Ela sonha com o príncipe encantado chegando no cavalo branco, e, só
perdeu a virgindade, porque foi enganada por um sapo travestido de príncipe,
mas desde que se decepcionou com a verdade, parada nem começar a definir
sua vida sexual. E eu, bem, não é como se eu saísse por aí à caça, mas
também não dispenso boas oportunidades, e tampouco preciso de um homem
para me satisfazer, meu amigo vibrador que o diga. E é isso o que digo a ela.
— O que você chama de obsessão, eu chamo de oportunidade, Lívia!
Porque gozar com um vibrador é bom, mas gozar com um homem fazendo o
que bem entende de mim, Deus! Isso é incrível! E, se no momento eu não
tenho um real, não serei eu a me esforçar para dispensar aquele que me visita
em sonhos!
— Mas você não acha que isso te impede de encontrar justamente esse
cara real? -pergunta, ainda com a pele avermelhada, ignorando
completamente o questionamento que fiz, como eu sabia que faria.
— Não, eu não acho...
— Isso quer dizer que você tem um encontro para o dia dos namorados?
-Suas sobrancelhas estão arqueadas, entre a dúvida, e a animação.

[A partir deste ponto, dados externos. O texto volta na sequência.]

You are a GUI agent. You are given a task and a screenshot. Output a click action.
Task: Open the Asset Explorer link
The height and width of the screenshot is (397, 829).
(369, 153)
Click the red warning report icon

— Dia dos namorados? -Franzo a testa.
— Tá vendo só? É disso que eu estou falando! O dia dos namorados é
em um mês e você nem tinha se dado conta! E nunca, Elora! Nunca! Desde a
adolescência, você deixou de ter um encontro pro dia dos namorados! -ouço
suas palavras e não posso dizer que ela está errada, porque seria mentira.
Mas, curiosamente, diferente de todos os anos anteriores, esse ano eu
simplesmente não me importei com essa data, porque, honestamente, fazer
questão de companhia nunca foi uma coisa emocional, foi sempre algo físico.

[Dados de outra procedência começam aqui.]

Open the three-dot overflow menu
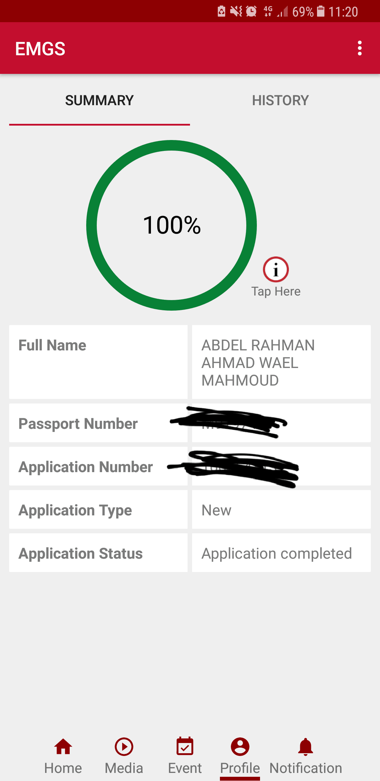This screenshot has height=781, width=380. (359, 48)
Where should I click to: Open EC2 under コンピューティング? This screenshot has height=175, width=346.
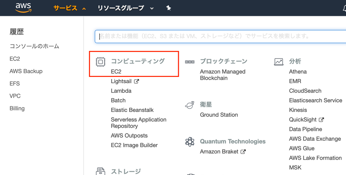click(x=116, y=72)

Eu simplesmente queria saber que ia transar no dia dos namorados, não é
menos preocupante, eu sei, mas, bem, cada um com as suas manias, certo?
Algumas pessoas colecionam palitos, outras, roubam, quando pensam que
ninguém está olhando, eu? Eu marco noites de sexo todos os anos no dia dos
namorados... é a vida... ela é estranha. Não há o que fazer quanto a isso.
Olho para o rosto da minha irmã, e enquanto penso no que dizer, muitas
opções me passam pela cabeça, inclusive, a de virar a mesa e perguntar,
novamente, sobre a sua própria vida emocional e, ou, sexual, mas decido pela
honestidade.
— Bem, se você pensar bem, isso é um avanço, não um retrocesso... De
alguma maneira, algo que não era exatamente saudável, precisar ter
companhia no dia dos namorados, simplesmente perdeu a importância, na
verdade... Acho que eu deveria agradecer ao corredor por isso também! -Ela
revira os olhos.
— Elora...
— Tudo bem, Li, você fez seu ponto... Agora podemos voltar à nossa
comemoração?
— Eu só acho que...
— Lívia! -A interrompo com um tom definitivo e ela expira com força,
antes de fixar seus grandes olhos castanho-escuros em mim, fazer um
biquinho contrariado, e então, se render.
— Tudo bem! Tudo bem! Quando você vai falar com o seu Felipe?
— Amanhã mesmo! Não quero esperar nem mais um segundo, se ele
quiser assinar os papéis amanhã, eu assino! -Minha irmã ri.
— Calma, Elora. Não é tão simples assim, ele ainda vai precisar analisar
os documentos que fizemos, se você não tivesse uma brilhante advogada
como irmã, seria ainda pior. De nada, aliás!
— Pelo quê? Por ter nascido? Se manca, Lívia! Eu nunca pedi você!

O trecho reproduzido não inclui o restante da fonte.